*** Source text Section Begins ***

Last quarter we wrote an article on US inflation and in particular what it would take for inflation to get back to 2-3%. Without wanting to rehash that article, the key conclusion was to get inflation back to 2-3% probably required a reasonably large global recession.
Suffice to say, the quarter since, inflation hasn’t gone away as item at the forefront of investor’s minds.
One development over the last quarter is a material moderation in oil prices. Oil was circa US$110 per barrel at the time of our last newsletter and has fallen to sub US$90 (on a WTI at Cushing basis), a circa 20% fall.
The good news from this is that this has fed into headline CPI, leading to a moderation in headline inflation (see chart below). In the absence of some spectacular new spike in oil prices (eg a new escalation in the Russia/Ukraine situation), it is likely that the peak in headline CPI was in June 2022.
The $64,000 question for investors will be how quickly does it moderate from here (and to what level).
A concerning datapoint in this regard was the increase in core CPI – to 6.3% - in the August CPI release.
The biggest driver of core inflation is wages. That is, higher wages growth usually drives higher core CPI outcomes. There are a range of wages measures in the US – some quarterly and some monthly. The following chart shows the FOMC’s preferred measure (the employment cost index – only available quarterly) as well as average hourly earnings for payroll and non-supervisory employees (available monthly).

*** Source text Section Ends ***

Problem set:
A: In the text on US inflation, what level did core CPI rise to in the August CPI release?
B: Write the next part of the text on US inflation, picking up after its final sentence.

*** Dataset extract Section Begins ***

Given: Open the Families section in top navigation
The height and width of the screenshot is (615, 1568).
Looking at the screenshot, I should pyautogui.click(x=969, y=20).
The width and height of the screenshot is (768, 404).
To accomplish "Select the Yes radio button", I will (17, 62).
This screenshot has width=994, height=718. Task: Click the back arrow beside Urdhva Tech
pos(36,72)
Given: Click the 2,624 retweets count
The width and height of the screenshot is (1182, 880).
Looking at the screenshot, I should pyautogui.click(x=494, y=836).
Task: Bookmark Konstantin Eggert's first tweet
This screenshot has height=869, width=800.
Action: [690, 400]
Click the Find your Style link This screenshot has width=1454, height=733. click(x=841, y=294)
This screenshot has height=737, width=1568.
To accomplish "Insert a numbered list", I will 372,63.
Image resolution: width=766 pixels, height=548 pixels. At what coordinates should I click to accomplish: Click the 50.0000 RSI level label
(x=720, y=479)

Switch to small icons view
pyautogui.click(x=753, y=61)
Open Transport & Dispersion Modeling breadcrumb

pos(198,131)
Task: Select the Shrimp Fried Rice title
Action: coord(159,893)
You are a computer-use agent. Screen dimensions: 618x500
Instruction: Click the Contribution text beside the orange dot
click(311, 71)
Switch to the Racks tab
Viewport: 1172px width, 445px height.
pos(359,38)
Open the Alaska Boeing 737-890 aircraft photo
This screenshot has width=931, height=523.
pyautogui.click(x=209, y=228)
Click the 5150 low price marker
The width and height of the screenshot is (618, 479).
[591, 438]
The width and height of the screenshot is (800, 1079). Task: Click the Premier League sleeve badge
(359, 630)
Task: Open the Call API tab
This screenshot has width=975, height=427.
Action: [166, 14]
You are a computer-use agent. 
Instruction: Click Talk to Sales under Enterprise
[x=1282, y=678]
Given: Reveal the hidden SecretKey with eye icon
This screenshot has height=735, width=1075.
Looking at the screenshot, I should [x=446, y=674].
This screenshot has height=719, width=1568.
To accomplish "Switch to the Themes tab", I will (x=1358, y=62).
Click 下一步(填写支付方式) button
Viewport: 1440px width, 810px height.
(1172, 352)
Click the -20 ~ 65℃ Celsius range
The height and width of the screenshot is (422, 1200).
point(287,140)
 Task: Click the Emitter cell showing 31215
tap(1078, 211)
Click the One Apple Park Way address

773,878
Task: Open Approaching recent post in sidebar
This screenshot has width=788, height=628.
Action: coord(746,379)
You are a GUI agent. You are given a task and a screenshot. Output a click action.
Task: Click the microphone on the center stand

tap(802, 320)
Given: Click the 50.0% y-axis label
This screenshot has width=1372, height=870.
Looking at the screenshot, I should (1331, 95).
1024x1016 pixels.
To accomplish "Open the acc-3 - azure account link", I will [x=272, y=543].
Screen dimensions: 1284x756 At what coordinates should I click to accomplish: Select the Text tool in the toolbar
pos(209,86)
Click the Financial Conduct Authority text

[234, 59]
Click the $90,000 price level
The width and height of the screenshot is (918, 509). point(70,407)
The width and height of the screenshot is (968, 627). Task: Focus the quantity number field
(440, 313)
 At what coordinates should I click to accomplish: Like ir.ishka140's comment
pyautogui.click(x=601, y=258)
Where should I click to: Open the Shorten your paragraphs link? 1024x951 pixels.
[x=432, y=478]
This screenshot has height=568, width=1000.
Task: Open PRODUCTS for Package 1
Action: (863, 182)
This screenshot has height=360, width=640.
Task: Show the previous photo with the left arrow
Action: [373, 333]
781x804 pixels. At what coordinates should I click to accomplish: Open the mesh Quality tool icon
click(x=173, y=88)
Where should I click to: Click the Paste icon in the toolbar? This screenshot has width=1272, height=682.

*** Dataset extract Section Ends ***

Task answers:
A: Core CPI rose to 6.3%.

B:
While the monthly data has some noise in it due to covid lockdowns in early 2021, they both measures indicate that wages are heating up. This is not surprising. Unemployment is very low (see chart below) and inflation is high. Why wouldn’t workers be demanding higher pay?
All of this presents a picture that core inflation would be unlikely to moderate until wage inflation also falls.
But what about monetary policy. As central bankers often want to tell us – “Monetary policy acts with long and variable lags”.
The key lags we need to worry about are:
How long before the tightening in monetary policy impacts the labour market, reducing wage inflation pressures; and
In the meantime – while the labour market remains tight – how much of current headline inflation gets built into wage demands – resulting in a wage-price spiral and high ongoing core inflation.
At one level, while the headline CPI position is improving, the key conclusion of last quarter remains intact. That is, for inflation to head back to 2-3%, itis going to take a significant global recession and, for my guess, central banks are following a plan that is going to give us one.